Texte fourni -
★ ★ ★ ★ ★ ★ ★
Asma LAMRABET

islam et femmes: l'éternel débat

Il est évident que la thématique des « femmes et islam » est devenue une thématique centrale dans les débats contemporains. De ce fait, il devient difficile d’en faire une approche objective puisque cette thématique reste trop souvent perçue à travers un double prisme: celui de l’actualité médiatique - avec son corollaire de stéréotypes et d’islamophobie -   et celui de l’idéologie politique des sociétés majoritairement musulmanes.

 

Tout se passe comme si, conjonctures politiques internationales aidant,  l’islam est devenu La Religion de l’oppression des femmes par excellence, ce qui a pour effet d’atténuer voire de complètement évacuer la  culture de discrimination propre aux autres sociétés, traditions ou religions.

 

Il y a donc un acharnement dramatique à vouloir faire des femmes musulmanes - toutes les femmes musulmanes - les principales victimes, d’un Islam forcément tyrannique, inégalitaire et aux relents barbares que seules les voies d’une émancipation occidentale idéalisée et universalisée à outrance, sont à même de libérer.

 

Cette nécessité symbolique de « libération » des femmes musulmanes, induite par un ethnocentrisme intellectuel profondément ancré dans une certaine idéologie occidentale fait donc toujours partie  des préalables requis du discours politiquement correct. « Libérer les pauvres femmes musulmanes victimes de l’islam » est une formule politique qui se « vend » donc toujours  très bien et qui témoigne, tant que faire se peut, d’une indubitable appartenance au monde  « civilisé » ;  celui - là même qui délimite les frontières culturelles du « Eux » et « Nous ».
★ ★ ★ ★ ★ ★ ★
Données fournies -
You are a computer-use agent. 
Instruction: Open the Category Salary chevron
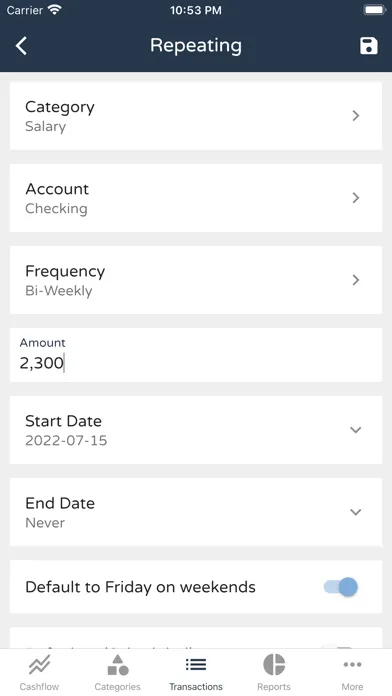[356, 115]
★ ★ ★ ★ ★ ★ ★
D'après le texte fourni, à travers quel double prisme la thématique des « femmes et islam » est-elle trop souvent perçue ?

À travers celui de l'actualité médiatique et celui de l'idéologie politique des sociétés majoritairement musulmanes.